BEGIN Source records

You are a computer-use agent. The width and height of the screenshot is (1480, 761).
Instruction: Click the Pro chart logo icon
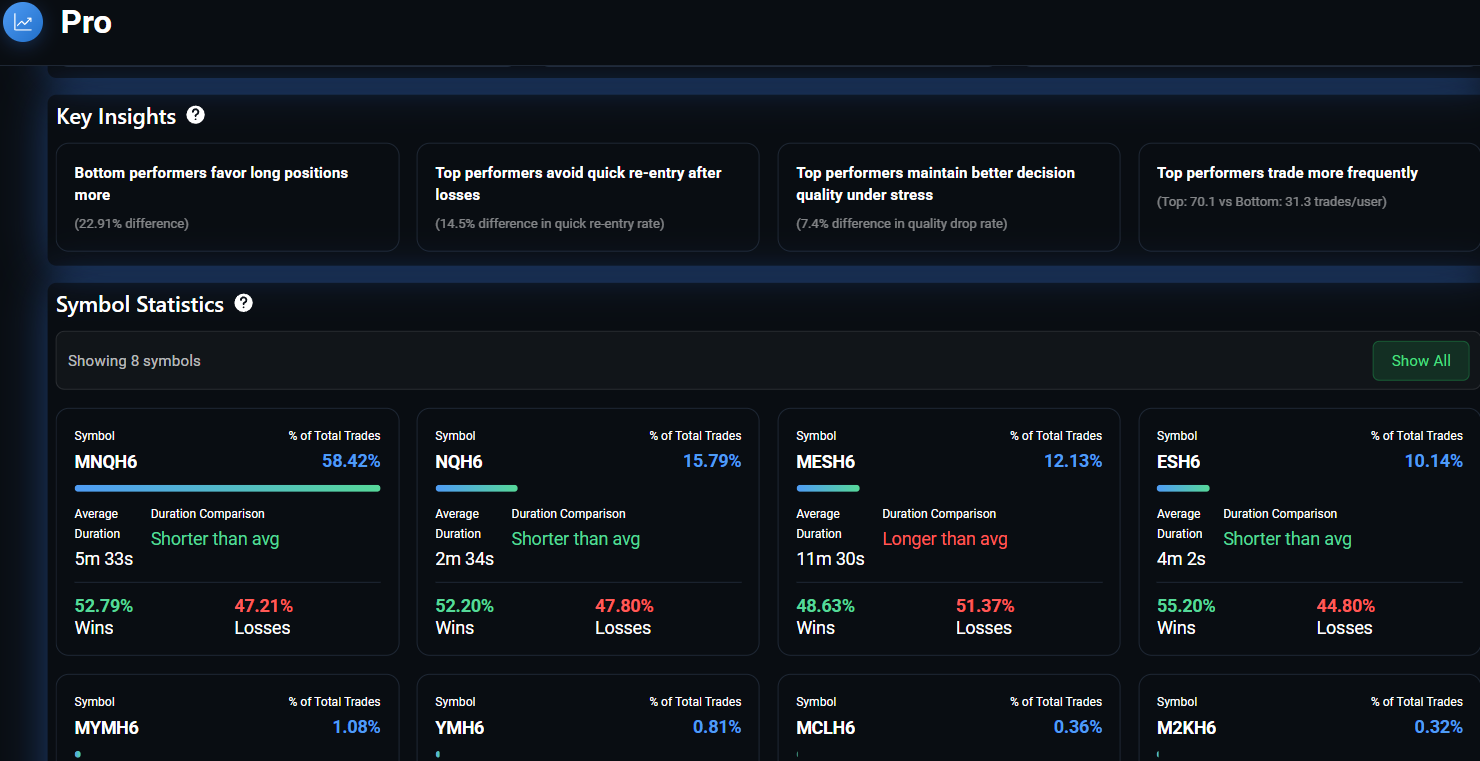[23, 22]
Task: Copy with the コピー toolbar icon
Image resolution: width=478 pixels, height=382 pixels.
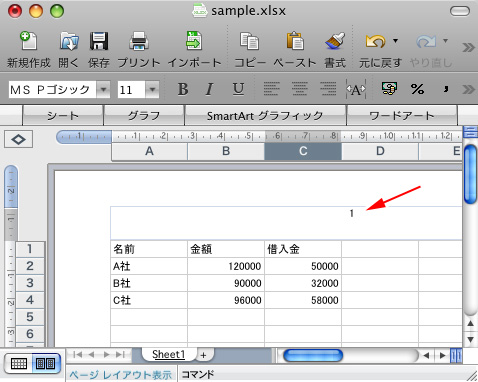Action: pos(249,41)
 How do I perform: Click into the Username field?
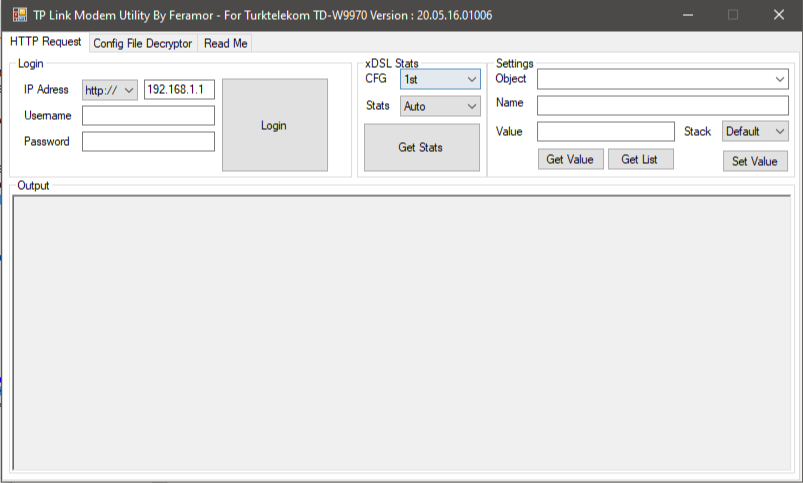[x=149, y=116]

END Source records
BEGIN Source records

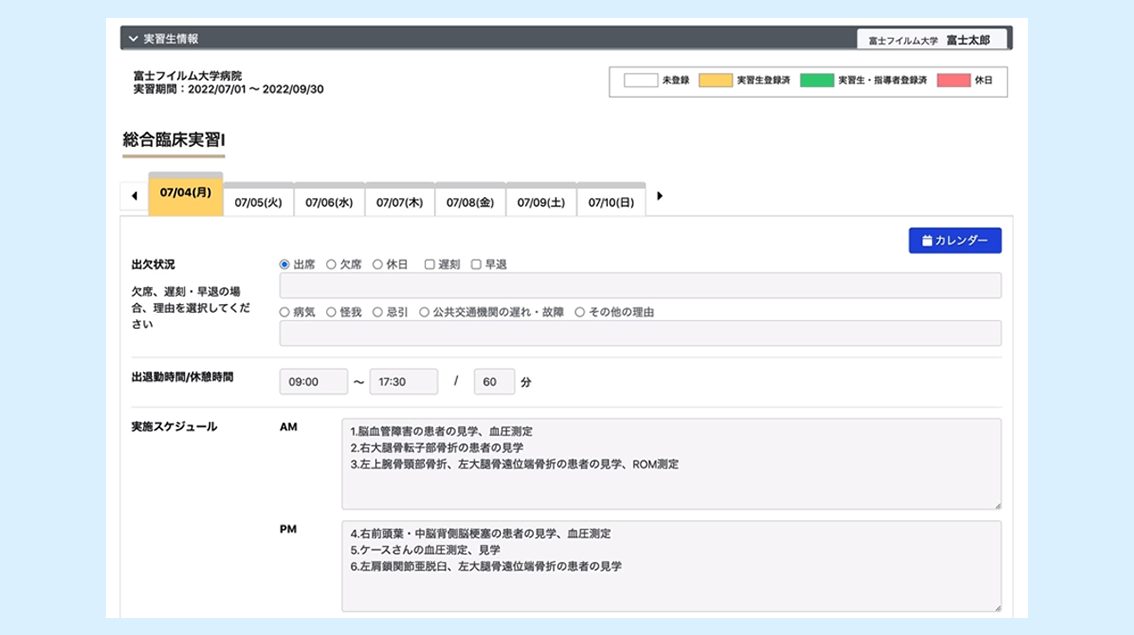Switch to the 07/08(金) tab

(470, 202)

END Source records
BEGIN Source records

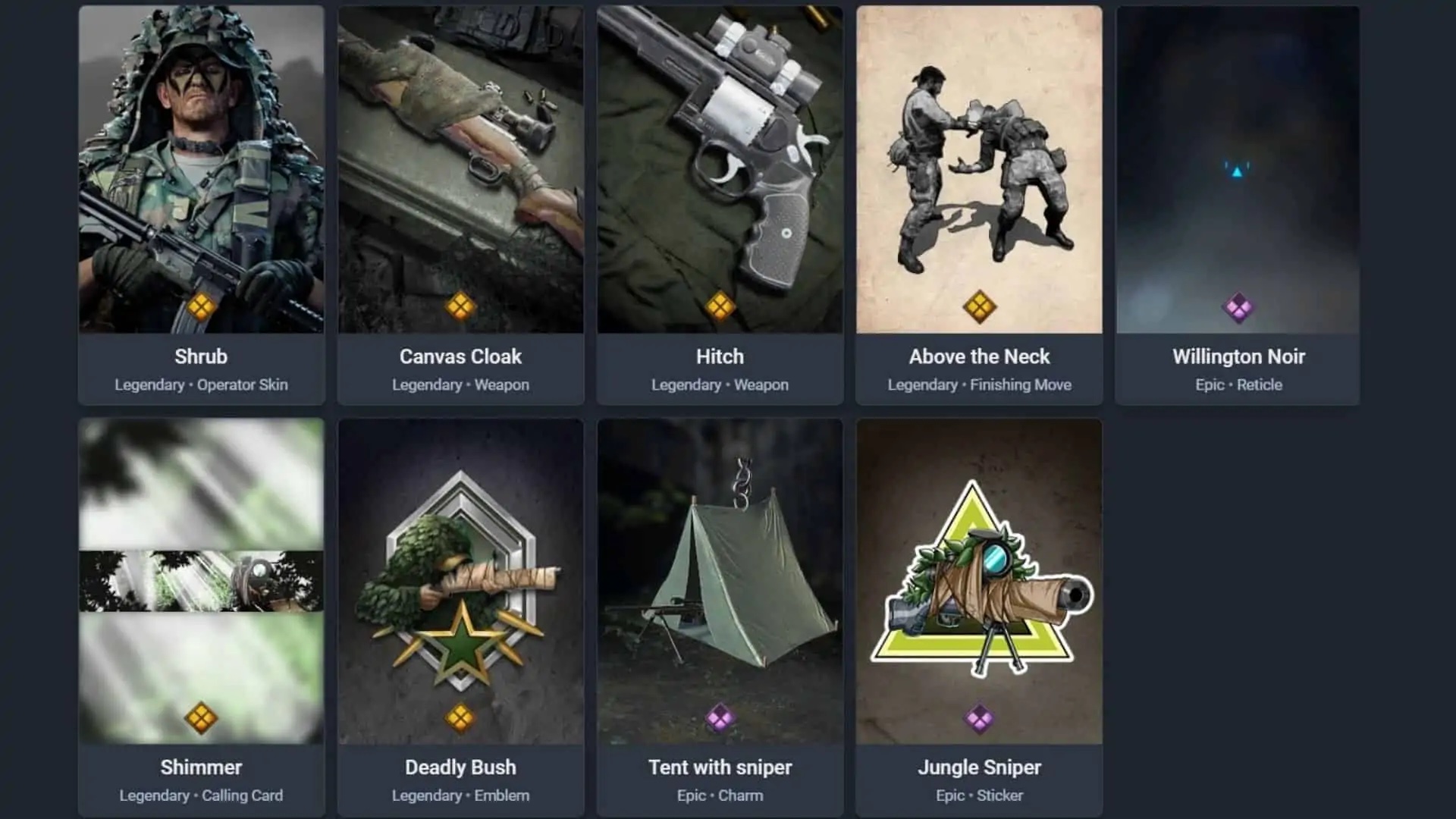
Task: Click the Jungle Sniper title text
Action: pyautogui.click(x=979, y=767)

END Source records

Prompt - Can you arrange the stretch of entries from the line containing "Task: Copy with the コピー toolbar icon" through the line containing "[x=149, y=116]" as a numbered list, skipping blank lines and leaving out the pictures?

Complete response -
1. Task: Copy with the コピー toolbar icon
2. Image resolution: width=478 pixels, height=382 pixels.
3. Action: pos(249,41)
4.  How do I perform: Click into the Username field?
5. [x=149, y=116]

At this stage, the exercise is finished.